■ **PASSAGE**:
● ● ● ● ● ● ●
## The cohomology of $$p$$-adic symmetric spaces.(English)Zbl 0751.14016

For a local field $$K$$ the “symmetric space” or “upper half space” $$\Omega^{(d+1)}$$ is the $$d$$-dimensional projective space over $$K$$ with all $$K$$-rational hyperplanes removed. By defining $$\varepsilon$$- neighbourhoods of rational hyperplanes and thereby exhausting $$\Omega^{(d+1)}$$ by affinoid subdomains $$\Omega_ n^{(d+1)}$$, V. G. Drinfel’d [Math. USSR, Sb. 23 (1974), 561-592 (1976); translation from Mat. Sb., Nov. Ser. 94(136), 594-627 (1974; Zbl 0321.14014)] showed that $$\Omega^{(d+1)}$$ is a rigid-analytic subvariety of $$\mathbb{P}^ d_ K$$, and the present authors show that it is a Stein space.
● ● ● ● ● ● ●
■ **TASK REQUIREMENTS**:
1) Translate this sentence from the review on p-adic symmetric spaces into French: "For a local field $$K$$ the “symmetric space” or “upper half space” $$\Omega^{(d+1)}$$ is the $$d$$-dimensional projective space over $$K$$ with all $$K$$-rational hyperplanes removed."
2) Rewrite the stretch of the review on p-adic symmetric spaces from "For a local" through "a Stein space.", putting "non-archimedean local field" in place of "local field".
3) Carry on the review on p-adic symmetric spaces, starting after its last sentence.
You won't need the lines that follow.

■ **DATASET EXCERPT**:
● ● ● ● ● ● ●
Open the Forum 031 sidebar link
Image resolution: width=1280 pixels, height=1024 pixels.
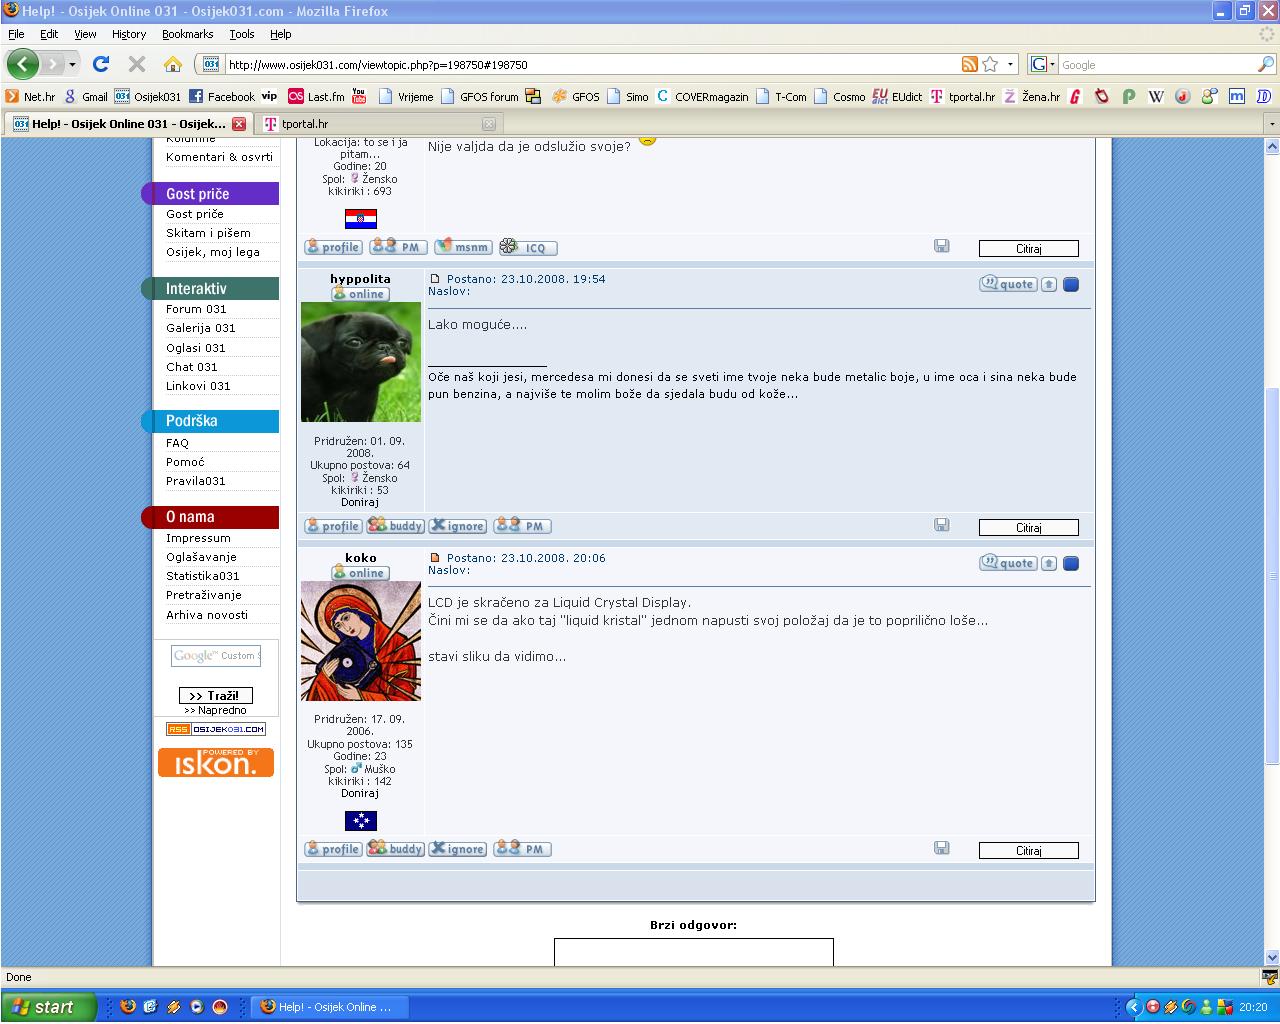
● ● ● ● ● ● ●
■ **IN RESPONSE**:
1) Pour un corps local $$K$$, l'« espace symétrique » ou « demi-espace supérieur » $$\Omega^{(d+1)}$$ est l'espace projectif de dimension $$d$$ sur $$K$$ privé de tous les hyperplans $$K$$-rationnels.

2)
For a non-archimedean local field $$K$$ the “symmetric space” or “upper half space” $$\Omega^{(d+1)}$$ is the $$d$$-dimensional projective space over $$K$$ with all $$K$$-rational hyperplanes removed. By defining $$\varepsilon$$- neighbourhoods of rational hyperplanes and thereby exhausting $$\Omega^{(d+1)}$$ by affinoid subdomains $$\Omega_ n^{(d+1)}$$, V. G. Drinfel’d [Math. USSR, Sb. 23 (1974), 561-592 (1976); translation from Mat. Sb., Nov. Ser. 94(136), 594-627 (1974; Zbl 0321.14014)] showed that $$\Omega^{(d+1)}$$ is a rigid-analytic subvariety of $$\mathbb{P}^ d_ K$$, and the present authors show that it is a Stein space.

3)
In the first part of the paper (§§1-4), the cohomology of $$\Omega^{(d+1)}$$ is computed. The calculations work in any “good” cohomology theory, axiomatically characterized by four standard properties; the basic examples are de Rham and étale cohomology. The authors also define in this abstract setting relative cohomology groups (for an open subvariety) and construct a spectral sequence converging to this relative cohomology. With this technique they can express the cohomology of $$\Omega^{(d+1)}$$ in terms of the simplicial homology of a certain generalized Tits building for $$G=GL_{d+1}(K)$$. This cohomology in turn can be written as a certain space of locally constant functions on quotients of $$G$$. The first explicit formula is obtained from this via Bruhat decomposition and expresses $$H^ s(\Omega^{(d+1)})$$ as the $$A$$- valued distributions on the $${1\over 2}s(2d+1-s)$$-dimensional affine space over $$K$$ (where the ring $$A$$ depends on the chosen cohomology theory).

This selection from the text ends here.